How to save time on a train ride

Two train drivers have been found guilty of using their phone to text and make phone calls while driving, as the Federal Court in Sydney heard.

The trial was heard in October this year that two drivers from Melbourne’s Eastern Suburbs were caught texting while travelling on a tram.

The jury found that two of them had used their phone while driving in Melbourne’s Western Suburres and Western Hills.

One of them, Paul Loyd, 56, had texted and made calls on his mobile phone while he was on the train from Melbourne to his home in New South Wales, the jury heard.

Another, Michael Kelly, had text messages on his phone while travelling in the Northern Subursts.

All three were found guilty after a three-week trial.

The judge said the evidence showed they were guilty of a serious offence, but said he was not satisfied with the punishment.

The Crown had called for a sentence of two years in jail and $100,000.

But Mr Justice Campbell said the jury would find that the court could be satisfied with a sentence as little as two years.

“I am satisfied you are guilty of the offences and I have to conclude that the sentence of imprisonment should be commuted to a period of one year,” he said.

“What I have done is, I have made the finding that you are not innocent of these offences, but you are convicted of them.”

The Crown, in effect, has said you have not been convicted.”‘

They have got a lot of things to do’The trial, which was told the train was delayed at Sydney’s Logan Airport, was told how a passenger’s phone had been found inside a seat in a wheelchair at the back of the train.

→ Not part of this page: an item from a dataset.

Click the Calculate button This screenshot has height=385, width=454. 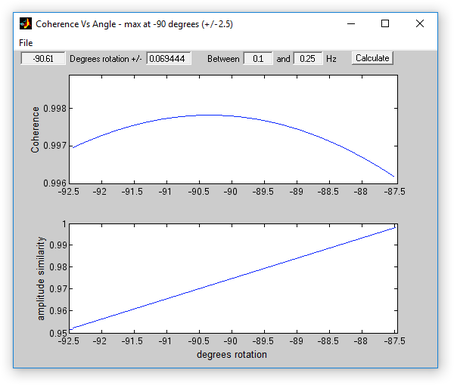372,58
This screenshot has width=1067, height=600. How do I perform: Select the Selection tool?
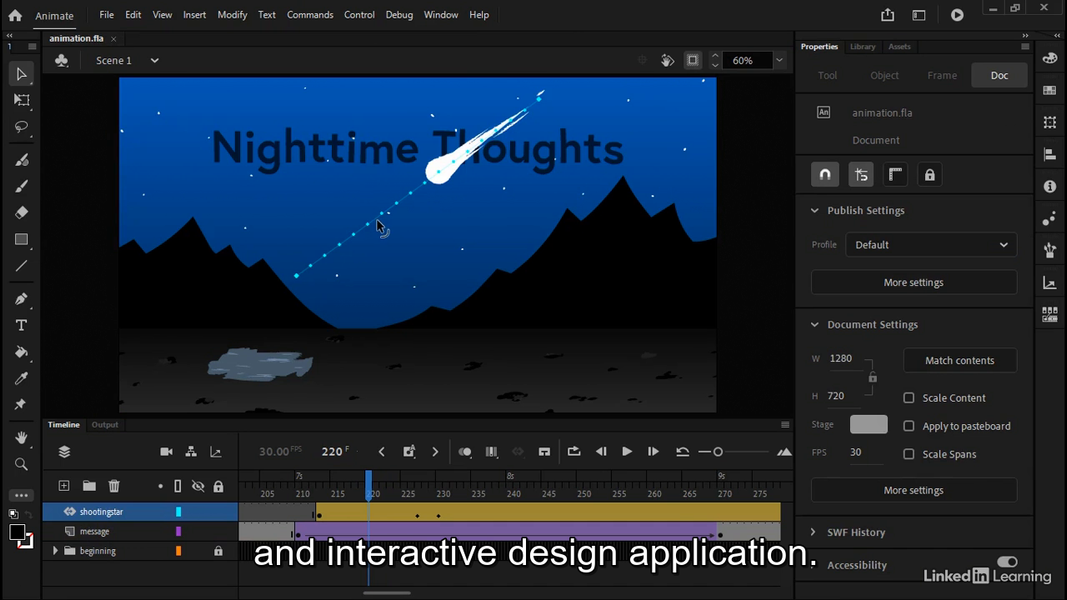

The passenger had been texting and calling to see how long the train would be delayed.

Mr Justice Campbell found the phone belonged to the woman who was on board.

He said the passenger, who was in her 60s, was wearing a medical scrubs, gloves and face cover when she was found.”

She was a passenger who was a bit nervous about what was going on,” Mr Justice Clark said.’

I thought I was going to die’Passengers were told the phone was taken from them after the train pulled out of Logan Airport on October 31.”

When they found out what happened, I thought I would be dead,” passenger Jodi McPherson told the court.

She said she had tried to call the driver and she had been told the driver had lost his phone.”

They had got a long distance call that they had made.

I thought they had lost their phone and they had to call back, but they didn’t,” Ms McPhersson said.

The train had arrived at Logan Airport at 8:42pm, and was due to leave the station at 9:30pm.”

It was a pretty dark, cold, foggy morning, and the train arrived at the airport just before 9:00pm and then stopped at Logan,” passenger James Smith said.

He was told by the train driver that he had a problem and the passenger was taken off the train before the train reached Logan Airport.”

All the passengers were in the car.

I was in the seat at the front and they were all in the rear of the car,” he told the jury.

Mr McPhetson said the train had stopped at the station, and he had been advised the train could not return.”

This is my worst nightmare.

I didn’t want to go back on the tram.

I did not want to be on the track, but the conductor didn’t know what to do with me,” he testified.’

A good way’Passenger Mark Davenport said he had tried not to talk about the incident to passengers, but was in tears at the end of the trial.”

You don’t have to say a word.

You don’t even have to look at me.

You just sit there and you’re just looking at the floor,” Mr Davenports said.

Passenger Anthony Wilson, from Newcastle, said he did not think the incident was a big deal.”

He’s a good man.

He’s a great guy.

You know, he’s just a normal guy,” he, from Perth, said.